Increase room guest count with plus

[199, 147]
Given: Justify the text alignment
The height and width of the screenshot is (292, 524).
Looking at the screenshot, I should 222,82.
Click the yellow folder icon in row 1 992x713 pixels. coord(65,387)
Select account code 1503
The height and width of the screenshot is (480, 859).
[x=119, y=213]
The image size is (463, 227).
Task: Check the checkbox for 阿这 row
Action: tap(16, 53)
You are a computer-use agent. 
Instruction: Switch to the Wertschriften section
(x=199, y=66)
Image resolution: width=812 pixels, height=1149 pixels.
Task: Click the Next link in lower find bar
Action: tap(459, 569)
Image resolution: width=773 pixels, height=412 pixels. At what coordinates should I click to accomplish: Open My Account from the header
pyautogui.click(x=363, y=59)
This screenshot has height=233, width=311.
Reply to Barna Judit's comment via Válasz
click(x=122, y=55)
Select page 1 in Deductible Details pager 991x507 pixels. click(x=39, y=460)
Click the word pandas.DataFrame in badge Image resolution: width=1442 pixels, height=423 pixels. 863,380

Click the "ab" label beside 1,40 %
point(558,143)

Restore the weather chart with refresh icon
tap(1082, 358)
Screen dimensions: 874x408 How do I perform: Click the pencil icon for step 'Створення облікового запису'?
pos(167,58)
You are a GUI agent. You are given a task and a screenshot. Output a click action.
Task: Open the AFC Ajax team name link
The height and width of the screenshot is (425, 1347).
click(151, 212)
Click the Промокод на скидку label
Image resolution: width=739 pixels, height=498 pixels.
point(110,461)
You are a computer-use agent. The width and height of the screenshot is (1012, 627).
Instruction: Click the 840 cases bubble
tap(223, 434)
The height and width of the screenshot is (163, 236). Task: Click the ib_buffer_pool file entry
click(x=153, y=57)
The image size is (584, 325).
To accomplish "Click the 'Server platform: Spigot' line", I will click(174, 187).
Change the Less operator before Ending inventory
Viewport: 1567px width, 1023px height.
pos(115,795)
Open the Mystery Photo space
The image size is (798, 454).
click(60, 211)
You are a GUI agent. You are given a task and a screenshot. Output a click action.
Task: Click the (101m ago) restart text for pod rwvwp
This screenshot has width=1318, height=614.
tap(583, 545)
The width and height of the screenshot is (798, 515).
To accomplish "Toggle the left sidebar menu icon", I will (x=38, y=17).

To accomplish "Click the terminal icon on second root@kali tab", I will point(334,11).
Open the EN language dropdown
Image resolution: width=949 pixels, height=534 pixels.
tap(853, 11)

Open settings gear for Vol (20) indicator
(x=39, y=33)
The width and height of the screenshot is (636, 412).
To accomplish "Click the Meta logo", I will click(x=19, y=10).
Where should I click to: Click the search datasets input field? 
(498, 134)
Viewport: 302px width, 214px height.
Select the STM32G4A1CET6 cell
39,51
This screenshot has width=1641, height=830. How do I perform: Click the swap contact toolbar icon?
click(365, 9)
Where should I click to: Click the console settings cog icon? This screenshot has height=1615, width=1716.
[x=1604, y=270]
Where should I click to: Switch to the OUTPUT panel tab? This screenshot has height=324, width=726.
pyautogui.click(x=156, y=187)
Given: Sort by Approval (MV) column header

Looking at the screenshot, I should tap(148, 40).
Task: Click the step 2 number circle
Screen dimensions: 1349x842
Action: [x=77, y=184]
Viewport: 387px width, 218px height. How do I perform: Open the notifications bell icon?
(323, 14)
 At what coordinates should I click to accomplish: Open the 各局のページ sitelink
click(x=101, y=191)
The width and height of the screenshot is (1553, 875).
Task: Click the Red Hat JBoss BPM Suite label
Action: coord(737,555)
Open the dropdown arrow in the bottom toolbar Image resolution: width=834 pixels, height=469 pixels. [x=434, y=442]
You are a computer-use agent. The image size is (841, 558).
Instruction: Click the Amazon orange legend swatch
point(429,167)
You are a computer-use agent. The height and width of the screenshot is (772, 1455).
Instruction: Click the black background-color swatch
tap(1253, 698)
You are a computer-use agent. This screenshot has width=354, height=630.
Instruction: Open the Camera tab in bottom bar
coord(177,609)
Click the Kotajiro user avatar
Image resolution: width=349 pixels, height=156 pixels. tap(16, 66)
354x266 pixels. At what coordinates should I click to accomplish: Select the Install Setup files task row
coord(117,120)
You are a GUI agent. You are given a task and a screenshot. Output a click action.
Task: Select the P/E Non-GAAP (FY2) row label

**Aim of the exercise**. Copy out the rows again with "weather chart" renamed to "forecast chart" and nothing else altered. Begin at the line that has "Select page 1" and stop after the line that has "pos(115,795)".

**Answer to this task**.
Select page 1 in Deductible Details pager 991x507 pixels. click(x=39, y=460)
Click the word pandas.DataFrame in badge Image resolution: width=1442 pixels, height=423 pixels. 863,380

Click the "ab" label beside 1,40 %
point(558,143)

Restore the forecast chart with refresh icon
tap(1082, 358)
Screen dimensions: 874x408 How do I perform: Click the pencil icon for step 'Створення облікового запису'?
pos(167,58)
You are a GUI agent. You are given a task and a screenshot. Output a click action.
Task: Open the AFC Ajax team name link
The height and width of the screenshot is (425, 1347).
click(151, 212)
Click the Промокод на скидку label
Image resolution: width=739 pixels, height=498 pixels.
point(110,461)
You are a computer-use agent. The width and height of the screenshot is (1012, 627).
Instruction: Click the 840 cases bubble
tap(223, 434)
The height and width of the screenshot is (163, 236). Task: Click the ib_buffer_pool file entry
click(x=153, y=57)
The image size is (584, 325).
To accomplish "Click the 'Server platform: Spigot' line", I will click(174, 187).
Change the Less operator before Ending inventory
Viewport: 1567px width, 1023px height.
pos(115,795)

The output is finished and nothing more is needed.